Records from a data source:
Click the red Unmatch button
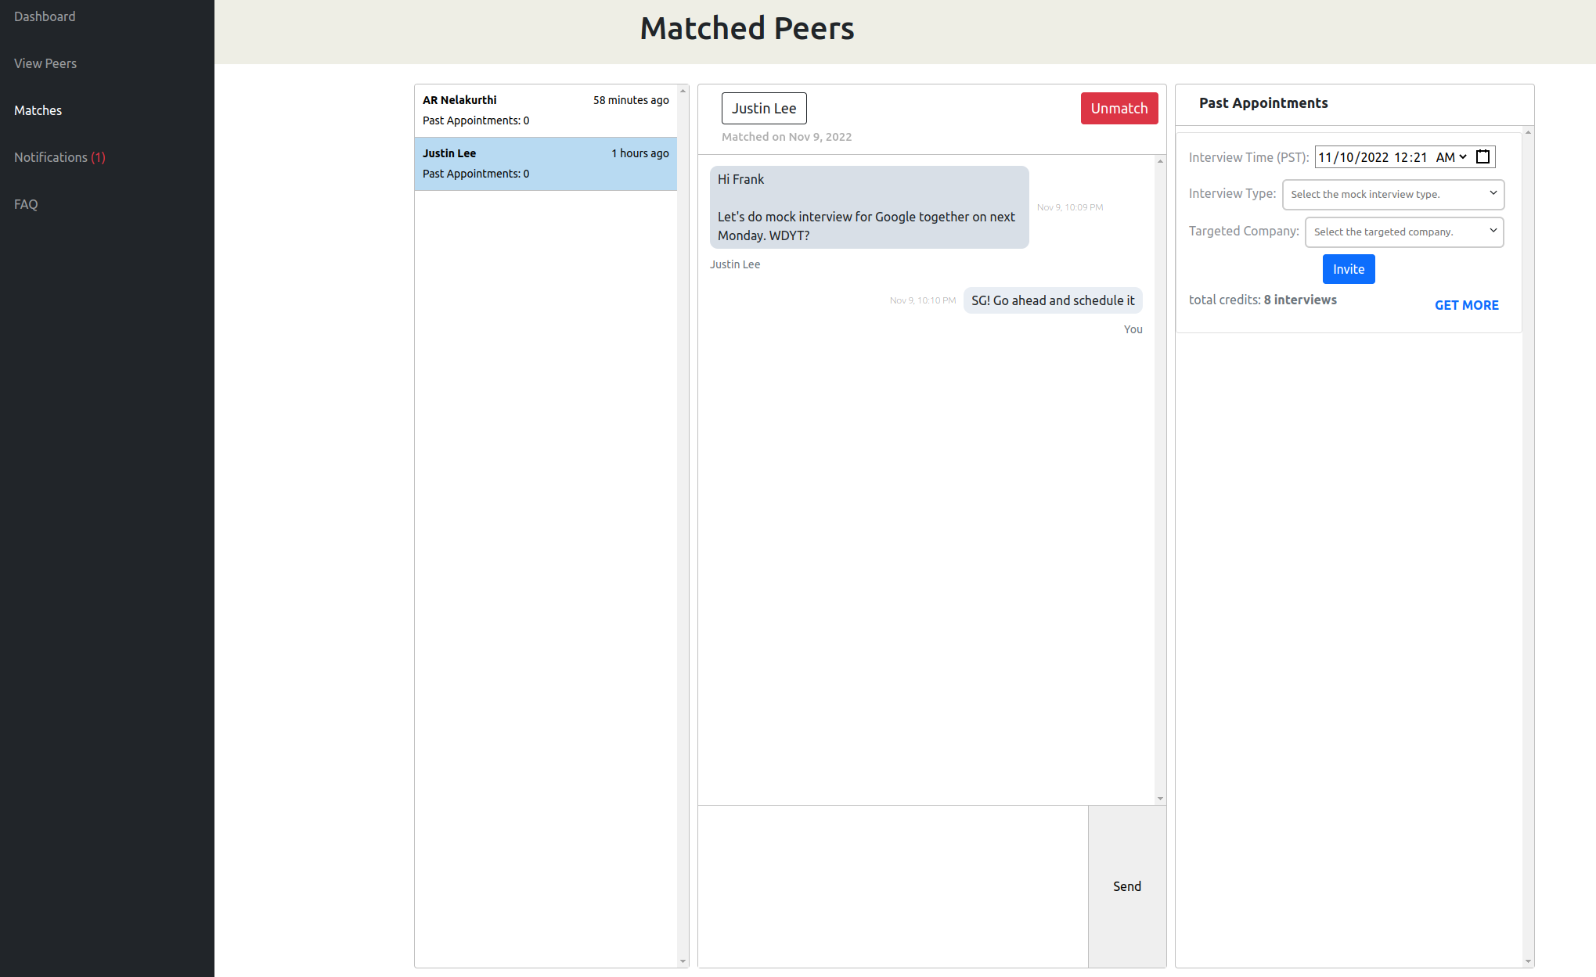 (1119, 109)
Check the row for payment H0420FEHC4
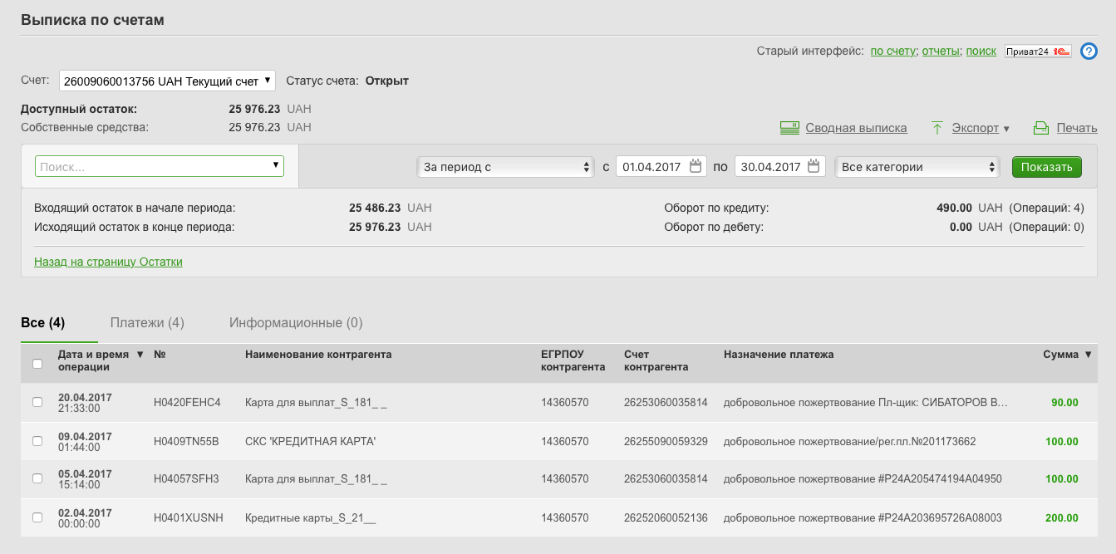The image size is (1116, 554). (37, 402)
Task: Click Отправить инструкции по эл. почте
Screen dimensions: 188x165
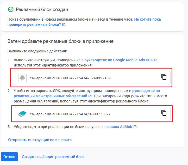Action: tap(40, 140)
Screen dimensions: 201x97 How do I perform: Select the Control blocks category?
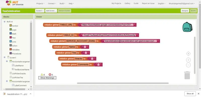pos(14,26)
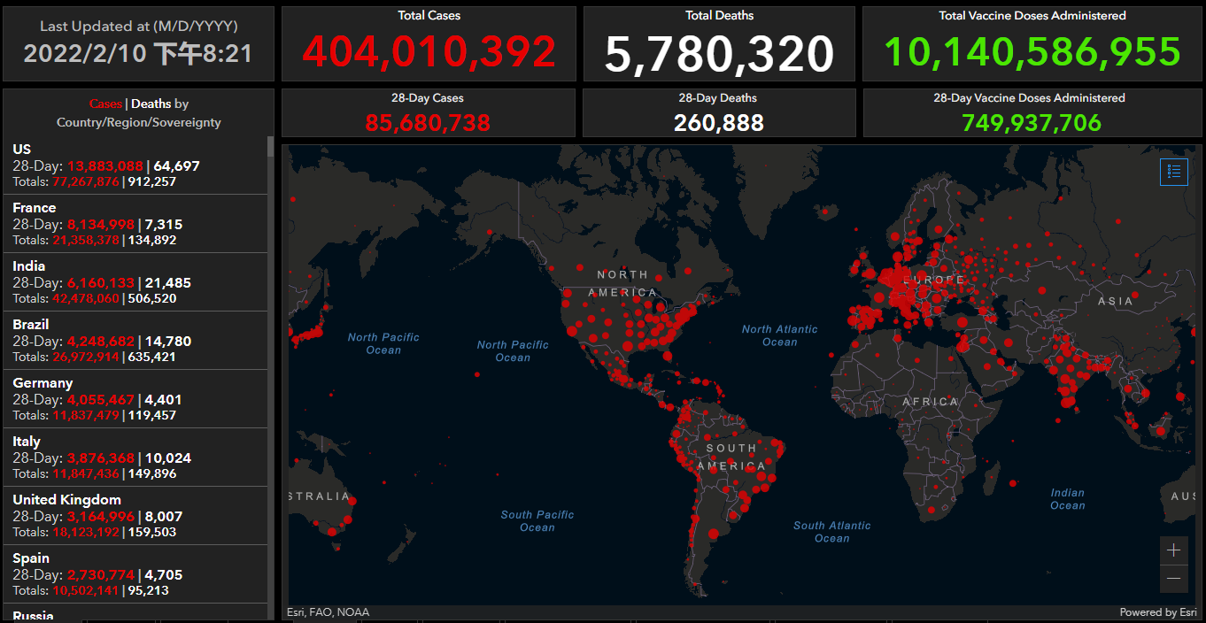Zoom in on the map

(x=1173, y=550)
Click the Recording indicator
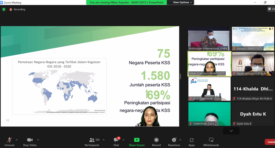The image size is (275, 148). [17, 9]
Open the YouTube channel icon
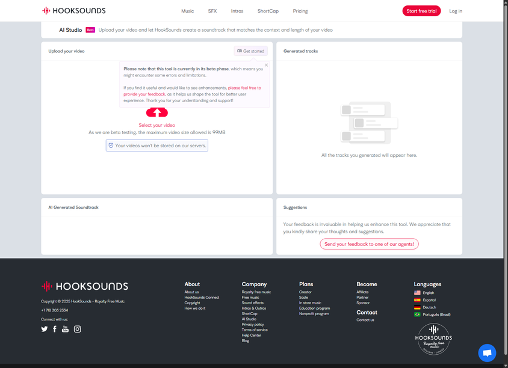This screenshot has height=368, width=508. (x=65, y=329)
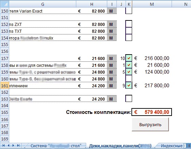
Task: Open the Система стол sheet tab
Action: (x=56, y=146)
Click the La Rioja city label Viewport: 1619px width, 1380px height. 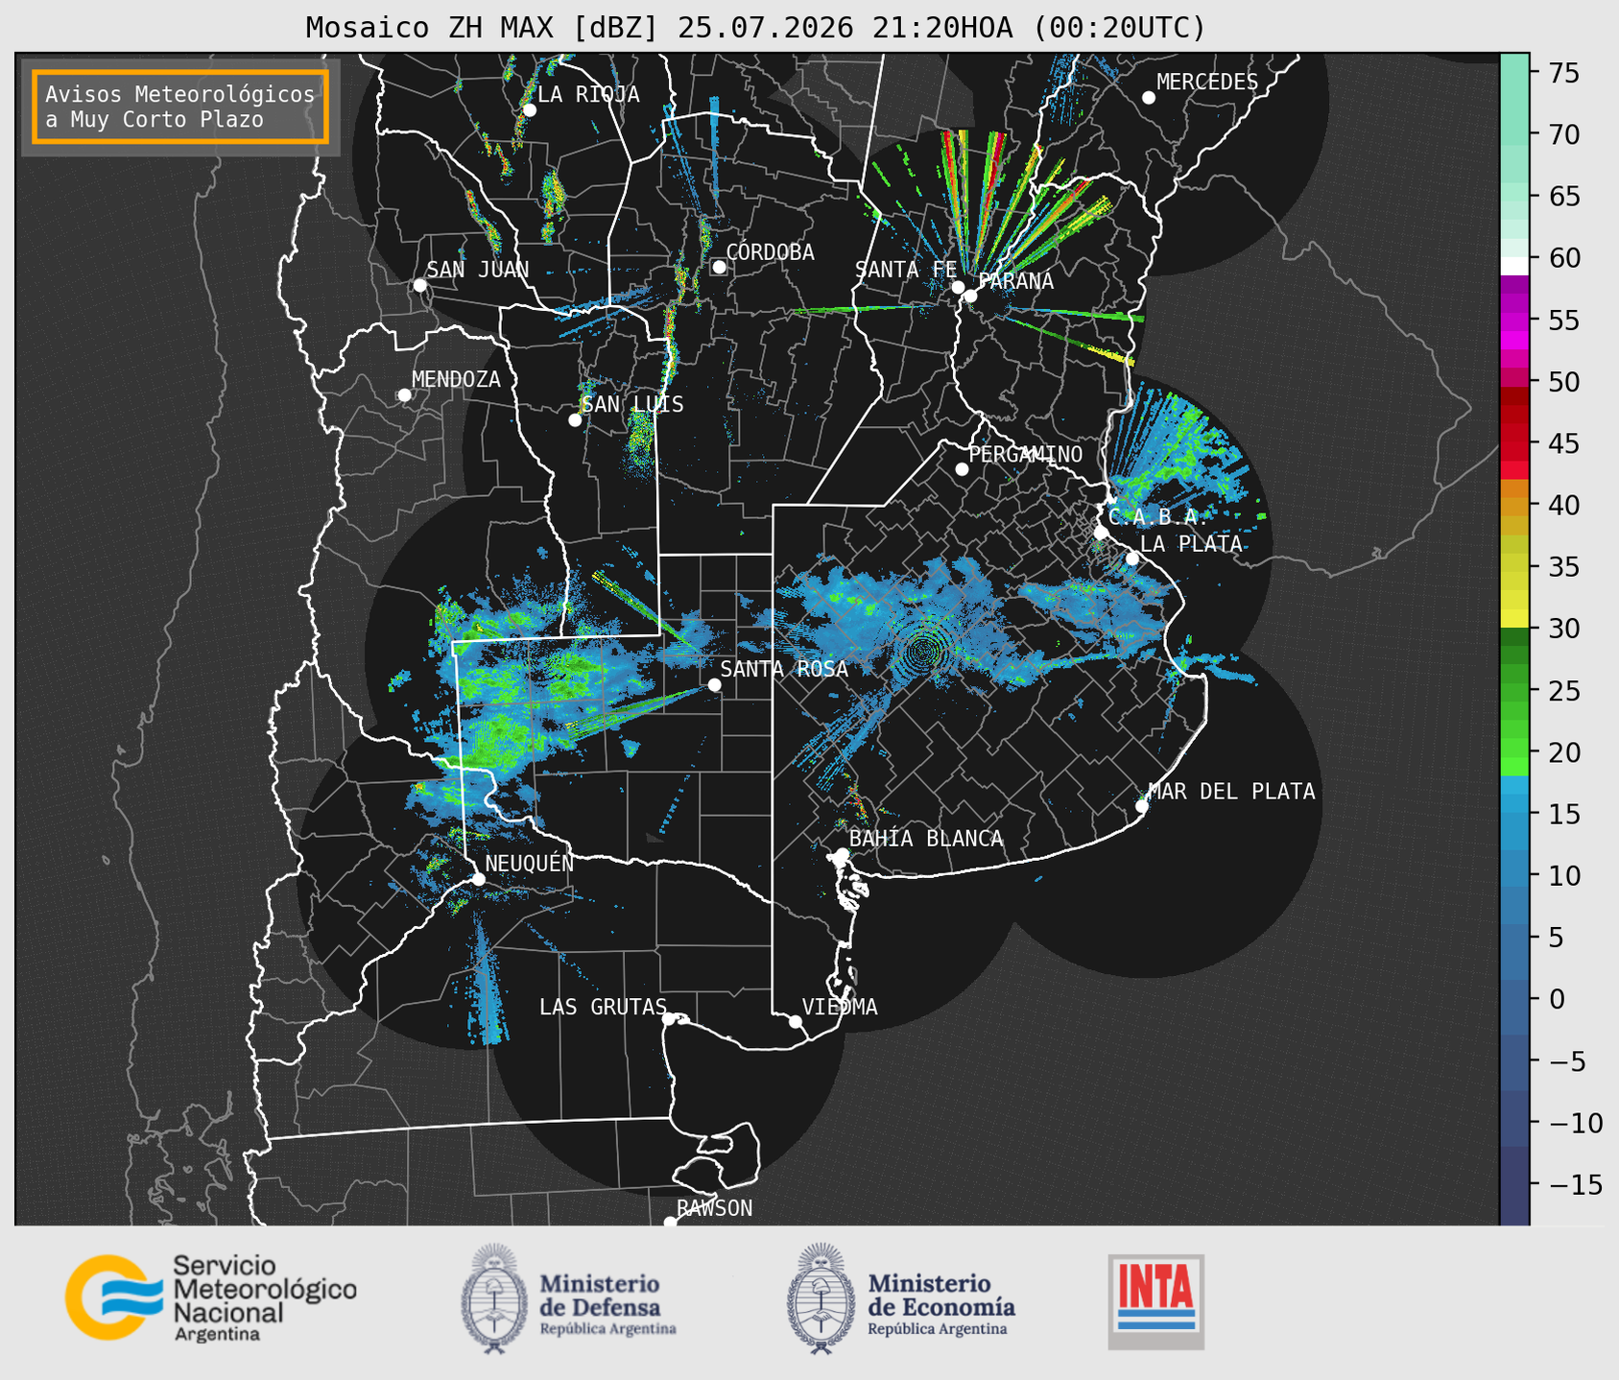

EXERCISE REQUIREMENTS » Update everything from the start of the records down to the line containing "Action: tap(40, 140)", replacing each "Click" with "Select" and changing nothing else. Leave the pictures out of your answer.

CORRECT ANSWER »
Select the red Unmatch button
 (1119, 109)
Check the row for payment H0420FEHC4
The image size is (1116, 554). (37, 402)
Task: Select Отправить инструкции по эл. почте
Screen dimensions: 188x165
Action: tap(40, 140)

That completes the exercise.